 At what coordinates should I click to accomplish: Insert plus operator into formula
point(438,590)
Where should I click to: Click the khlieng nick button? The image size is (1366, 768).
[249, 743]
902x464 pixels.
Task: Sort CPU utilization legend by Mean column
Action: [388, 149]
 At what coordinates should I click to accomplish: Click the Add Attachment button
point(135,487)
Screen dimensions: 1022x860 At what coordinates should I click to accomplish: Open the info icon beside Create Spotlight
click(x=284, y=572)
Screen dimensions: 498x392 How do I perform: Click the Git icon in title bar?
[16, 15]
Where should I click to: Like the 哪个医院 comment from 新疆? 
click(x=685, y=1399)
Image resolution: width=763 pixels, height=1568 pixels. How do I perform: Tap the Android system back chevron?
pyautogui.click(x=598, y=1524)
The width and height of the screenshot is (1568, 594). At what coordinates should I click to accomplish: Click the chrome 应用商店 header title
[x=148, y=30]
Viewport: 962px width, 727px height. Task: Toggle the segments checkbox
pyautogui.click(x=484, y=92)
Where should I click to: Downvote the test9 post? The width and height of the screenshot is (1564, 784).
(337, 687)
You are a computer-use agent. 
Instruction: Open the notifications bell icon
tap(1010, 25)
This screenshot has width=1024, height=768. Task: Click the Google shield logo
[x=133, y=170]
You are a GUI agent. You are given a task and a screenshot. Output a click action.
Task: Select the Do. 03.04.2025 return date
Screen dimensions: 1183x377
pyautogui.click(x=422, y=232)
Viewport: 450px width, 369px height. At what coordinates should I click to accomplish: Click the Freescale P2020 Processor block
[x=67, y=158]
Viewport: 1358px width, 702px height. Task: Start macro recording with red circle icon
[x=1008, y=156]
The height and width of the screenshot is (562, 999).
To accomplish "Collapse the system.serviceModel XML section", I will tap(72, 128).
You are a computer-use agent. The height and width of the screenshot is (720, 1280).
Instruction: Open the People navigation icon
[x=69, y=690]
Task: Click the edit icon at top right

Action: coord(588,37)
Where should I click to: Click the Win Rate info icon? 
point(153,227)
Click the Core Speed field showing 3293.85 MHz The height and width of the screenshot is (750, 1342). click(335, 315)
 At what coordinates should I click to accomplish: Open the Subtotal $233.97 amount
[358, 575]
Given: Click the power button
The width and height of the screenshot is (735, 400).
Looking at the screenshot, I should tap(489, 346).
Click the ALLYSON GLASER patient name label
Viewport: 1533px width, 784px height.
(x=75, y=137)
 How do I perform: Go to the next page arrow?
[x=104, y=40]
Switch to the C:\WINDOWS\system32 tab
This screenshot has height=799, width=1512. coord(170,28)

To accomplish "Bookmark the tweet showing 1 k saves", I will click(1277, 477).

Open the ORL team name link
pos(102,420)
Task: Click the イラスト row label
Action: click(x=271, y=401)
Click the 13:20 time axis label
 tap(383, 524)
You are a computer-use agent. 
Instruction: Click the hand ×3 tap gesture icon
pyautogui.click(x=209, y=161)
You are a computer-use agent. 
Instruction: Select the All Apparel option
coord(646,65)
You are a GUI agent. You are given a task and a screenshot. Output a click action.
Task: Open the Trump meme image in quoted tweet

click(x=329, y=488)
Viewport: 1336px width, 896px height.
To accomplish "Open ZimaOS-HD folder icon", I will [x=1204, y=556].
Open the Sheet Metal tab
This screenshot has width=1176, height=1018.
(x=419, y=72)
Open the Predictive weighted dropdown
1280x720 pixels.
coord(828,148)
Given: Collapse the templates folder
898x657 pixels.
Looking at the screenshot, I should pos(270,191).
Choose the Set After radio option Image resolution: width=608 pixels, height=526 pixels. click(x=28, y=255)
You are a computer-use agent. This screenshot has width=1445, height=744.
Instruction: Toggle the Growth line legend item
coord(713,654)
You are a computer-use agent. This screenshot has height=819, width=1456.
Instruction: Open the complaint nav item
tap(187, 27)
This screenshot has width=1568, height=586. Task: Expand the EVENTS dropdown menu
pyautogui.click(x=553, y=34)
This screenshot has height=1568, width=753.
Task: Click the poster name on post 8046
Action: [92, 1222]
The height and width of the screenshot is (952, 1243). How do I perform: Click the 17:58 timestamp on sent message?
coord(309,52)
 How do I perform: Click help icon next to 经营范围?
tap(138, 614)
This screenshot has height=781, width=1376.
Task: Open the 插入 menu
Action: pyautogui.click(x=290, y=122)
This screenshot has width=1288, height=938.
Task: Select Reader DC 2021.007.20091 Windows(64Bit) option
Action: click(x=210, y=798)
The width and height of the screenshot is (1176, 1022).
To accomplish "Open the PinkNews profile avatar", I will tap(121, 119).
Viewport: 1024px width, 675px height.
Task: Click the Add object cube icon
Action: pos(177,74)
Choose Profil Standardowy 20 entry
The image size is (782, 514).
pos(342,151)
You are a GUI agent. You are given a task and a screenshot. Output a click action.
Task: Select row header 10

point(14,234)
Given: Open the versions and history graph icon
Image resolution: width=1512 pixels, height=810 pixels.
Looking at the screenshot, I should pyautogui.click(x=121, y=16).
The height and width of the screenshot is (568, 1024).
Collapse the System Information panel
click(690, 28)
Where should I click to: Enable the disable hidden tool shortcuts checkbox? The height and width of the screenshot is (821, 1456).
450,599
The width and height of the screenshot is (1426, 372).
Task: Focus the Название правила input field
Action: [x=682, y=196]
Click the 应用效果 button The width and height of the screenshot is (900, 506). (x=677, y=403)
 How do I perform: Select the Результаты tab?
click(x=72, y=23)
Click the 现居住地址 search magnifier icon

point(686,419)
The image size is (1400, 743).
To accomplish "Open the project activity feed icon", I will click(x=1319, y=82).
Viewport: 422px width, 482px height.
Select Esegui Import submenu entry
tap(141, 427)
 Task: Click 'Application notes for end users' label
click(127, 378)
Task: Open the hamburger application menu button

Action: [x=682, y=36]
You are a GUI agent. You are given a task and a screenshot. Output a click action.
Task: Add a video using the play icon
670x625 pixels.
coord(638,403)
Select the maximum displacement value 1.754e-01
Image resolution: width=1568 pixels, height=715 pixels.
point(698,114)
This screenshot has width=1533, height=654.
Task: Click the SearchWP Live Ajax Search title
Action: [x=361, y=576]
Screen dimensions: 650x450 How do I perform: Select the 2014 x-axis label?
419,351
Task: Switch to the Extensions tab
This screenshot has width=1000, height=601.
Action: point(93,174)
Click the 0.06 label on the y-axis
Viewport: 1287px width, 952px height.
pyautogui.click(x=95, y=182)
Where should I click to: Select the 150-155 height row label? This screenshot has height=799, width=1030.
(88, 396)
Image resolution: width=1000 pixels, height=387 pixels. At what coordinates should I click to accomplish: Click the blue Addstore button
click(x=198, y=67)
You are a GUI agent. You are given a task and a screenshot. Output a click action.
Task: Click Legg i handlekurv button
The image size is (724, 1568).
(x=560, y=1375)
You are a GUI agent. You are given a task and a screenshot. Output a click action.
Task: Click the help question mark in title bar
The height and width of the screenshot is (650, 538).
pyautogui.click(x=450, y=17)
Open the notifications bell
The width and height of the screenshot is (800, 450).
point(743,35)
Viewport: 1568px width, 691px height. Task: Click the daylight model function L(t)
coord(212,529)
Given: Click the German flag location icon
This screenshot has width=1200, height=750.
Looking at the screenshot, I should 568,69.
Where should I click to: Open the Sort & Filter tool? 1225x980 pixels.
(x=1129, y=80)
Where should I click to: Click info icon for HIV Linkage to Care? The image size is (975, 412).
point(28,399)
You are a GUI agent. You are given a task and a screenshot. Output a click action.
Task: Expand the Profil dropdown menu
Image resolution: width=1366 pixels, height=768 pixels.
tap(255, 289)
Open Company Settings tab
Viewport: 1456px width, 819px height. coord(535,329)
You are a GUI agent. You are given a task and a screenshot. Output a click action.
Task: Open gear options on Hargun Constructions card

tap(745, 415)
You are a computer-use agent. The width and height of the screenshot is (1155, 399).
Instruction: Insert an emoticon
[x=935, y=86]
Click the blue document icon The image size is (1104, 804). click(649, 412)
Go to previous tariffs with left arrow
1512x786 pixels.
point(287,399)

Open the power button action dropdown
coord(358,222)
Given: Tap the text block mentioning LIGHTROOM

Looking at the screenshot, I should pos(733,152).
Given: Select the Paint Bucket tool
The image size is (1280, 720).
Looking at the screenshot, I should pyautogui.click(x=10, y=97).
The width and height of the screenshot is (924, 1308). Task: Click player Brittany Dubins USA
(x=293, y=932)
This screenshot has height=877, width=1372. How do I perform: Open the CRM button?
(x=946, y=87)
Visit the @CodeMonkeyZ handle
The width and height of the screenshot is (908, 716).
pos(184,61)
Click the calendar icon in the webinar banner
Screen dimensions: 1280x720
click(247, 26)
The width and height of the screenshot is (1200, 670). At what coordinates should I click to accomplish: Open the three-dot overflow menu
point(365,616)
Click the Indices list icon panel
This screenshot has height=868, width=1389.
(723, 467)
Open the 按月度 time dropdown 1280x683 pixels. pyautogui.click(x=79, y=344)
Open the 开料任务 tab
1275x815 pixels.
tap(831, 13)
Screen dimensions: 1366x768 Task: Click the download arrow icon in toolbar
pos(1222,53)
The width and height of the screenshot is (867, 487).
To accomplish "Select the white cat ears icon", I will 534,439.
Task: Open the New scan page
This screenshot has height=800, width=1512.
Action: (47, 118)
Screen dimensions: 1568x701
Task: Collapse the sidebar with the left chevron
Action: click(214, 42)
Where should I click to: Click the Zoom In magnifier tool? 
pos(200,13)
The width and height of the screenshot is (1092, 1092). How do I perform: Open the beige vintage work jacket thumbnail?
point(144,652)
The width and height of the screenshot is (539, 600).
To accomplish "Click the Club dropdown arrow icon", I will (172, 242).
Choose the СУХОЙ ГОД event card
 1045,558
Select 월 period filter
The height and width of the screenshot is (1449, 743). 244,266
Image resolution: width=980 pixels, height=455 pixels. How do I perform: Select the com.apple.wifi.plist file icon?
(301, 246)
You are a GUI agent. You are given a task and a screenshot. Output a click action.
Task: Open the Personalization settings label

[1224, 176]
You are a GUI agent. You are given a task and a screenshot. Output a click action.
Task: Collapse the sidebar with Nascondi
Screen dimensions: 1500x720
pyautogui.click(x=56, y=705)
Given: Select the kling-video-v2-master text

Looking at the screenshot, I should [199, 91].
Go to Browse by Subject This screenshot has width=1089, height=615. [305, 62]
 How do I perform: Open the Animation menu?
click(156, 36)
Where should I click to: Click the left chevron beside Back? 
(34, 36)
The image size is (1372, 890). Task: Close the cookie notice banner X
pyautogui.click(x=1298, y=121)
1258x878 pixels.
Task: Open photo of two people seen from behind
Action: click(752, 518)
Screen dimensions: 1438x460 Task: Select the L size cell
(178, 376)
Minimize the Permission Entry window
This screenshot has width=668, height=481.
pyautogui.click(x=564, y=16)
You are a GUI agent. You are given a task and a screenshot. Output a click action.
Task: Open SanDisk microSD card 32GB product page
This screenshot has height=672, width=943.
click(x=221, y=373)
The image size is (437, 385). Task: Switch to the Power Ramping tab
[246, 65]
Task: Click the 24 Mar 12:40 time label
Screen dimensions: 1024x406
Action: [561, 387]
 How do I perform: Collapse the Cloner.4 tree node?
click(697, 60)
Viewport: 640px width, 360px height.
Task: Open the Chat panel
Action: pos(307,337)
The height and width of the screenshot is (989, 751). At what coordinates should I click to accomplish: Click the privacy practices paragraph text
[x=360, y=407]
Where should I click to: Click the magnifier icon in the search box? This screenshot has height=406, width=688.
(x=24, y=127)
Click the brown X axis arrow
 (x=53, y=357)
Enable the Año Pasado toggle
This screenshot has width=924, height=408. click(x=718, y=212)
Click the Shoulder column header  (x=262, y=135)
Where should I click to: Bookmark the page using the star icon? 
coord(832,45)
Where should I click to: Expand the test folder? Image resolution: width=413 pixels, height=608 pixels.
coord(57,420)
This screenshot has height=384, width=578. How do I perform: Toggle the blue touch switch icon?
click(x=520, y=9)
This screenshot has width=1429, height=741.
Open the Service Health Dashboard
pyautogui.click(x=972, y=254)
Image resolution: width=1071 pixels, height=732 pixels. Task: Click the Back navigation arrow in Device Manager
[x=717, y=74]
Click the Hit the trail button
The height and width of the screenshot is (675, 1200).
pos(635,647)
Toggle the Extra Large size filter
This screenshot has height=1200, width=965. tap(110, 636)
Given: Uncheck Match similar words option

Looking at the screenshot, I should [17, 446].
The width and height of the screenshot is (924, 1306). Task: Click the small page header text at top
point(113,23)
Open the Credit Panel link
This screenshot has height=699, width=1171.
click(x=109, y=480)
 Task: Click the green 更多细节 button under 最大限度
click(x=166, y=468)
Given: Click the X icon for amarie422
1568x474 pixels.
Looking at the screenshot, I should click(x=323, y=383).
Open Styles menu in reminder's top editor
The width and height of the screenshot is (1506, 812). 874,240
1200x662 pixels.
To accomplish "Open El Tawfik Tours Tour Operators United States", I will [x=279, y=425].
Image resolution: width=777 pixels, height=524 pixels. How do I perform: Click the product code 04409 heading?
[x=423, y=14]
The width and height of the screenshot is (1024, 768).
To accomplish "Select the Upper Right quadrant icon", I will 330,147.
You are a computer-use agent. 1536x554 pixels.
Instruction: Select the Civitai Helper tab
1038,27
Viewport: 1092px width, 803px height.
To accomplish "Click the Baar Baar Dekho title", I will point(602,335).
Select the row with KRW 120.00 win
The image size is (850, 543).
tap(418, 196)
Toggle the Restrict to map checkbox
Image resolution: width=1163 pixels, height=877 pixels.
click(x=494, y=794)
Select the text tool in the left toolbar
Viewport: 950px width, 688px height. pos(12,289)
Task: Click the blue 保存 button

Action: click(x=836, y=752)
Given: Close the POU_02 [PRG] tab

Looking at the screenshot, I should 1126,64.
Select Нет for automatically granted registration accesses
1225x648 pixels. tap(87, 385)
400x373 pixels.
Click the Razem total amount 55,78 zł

- - - - - - -

What is expected: All that should be written out is the stretch of lines above between the one holding "This screenshot has height=877, width=1372." and the one holding "Task: Collapse the sidebar with Nascondi", inclusive, exactly as given.

Response to this exercise:
This screenshot has height=877, width=1372. How do I perform: Open the CRM button?
(x=946, y=87)
Visit the @CodeMonkeyZ handle
The width and height of the screenshot is (908, 716).
pos(184,61)
Click the calendar icon in the webinar banner
Screen dimensions: 1280x720
click(247, 26)
The width and height of the screenshot is (1200, 670). At what coordinates should I click to accomplish: Open the three-dot overflow menu
point(365,616)
Click the Indices list icon panel
This screenshot has height=868, width=1389.
(723, 467)
Open the 按月度 time dropdown 1280x683 pixels. pyautogui.click(x=79, y=344)
Open the 开料任务 tab
1275x815 pixels.
tap(831, 13)
Screen dimensions: 1366x768 Task: Click the download arrow icon in toolbar
pos(1222,53)
The width and height of the screenshot is (867, 487).
To accomplish "Select the white cat ears icon", I will 534,439.
Task: Open the New scan page
This screenshot has height=800, width=1512.
Action: (47, 118)
Screen dimensions: 1568x701
Task: Collapse the sidebar with the left chevron
Action: click(214, 42)
Where should I click to: Click the Zoom In magnifier tool? 
pos(200,13)
The width and height of the screenshot is (1092, 1092). How do I perform: Open the beige vintage work jacket thumbnail?
point(144,652)
The width and height of the screenshot is (539, 600).
To accomplish "Click the Club dropdown arrow icon", I will (172, 242).
Choose the СУХОЙ ГОД event card
 1045,558
Select 월 period filter
The height and width of the screenshot is (1449, 743). 244,266
Image resolution: width=980 pixels, height=455 pixels. How do I perform: Select the com.apple.wifi.plist file icon?
(301, 246)
You are a GUI agent. You are given a task and a screenshot. Output a click action.
Task: Open the Personalization settings label

[1224, 176]
You are a GUI agent. You are given a task and a screenshot. Output a click action.
Task: Collapse the sidebar with Nascondi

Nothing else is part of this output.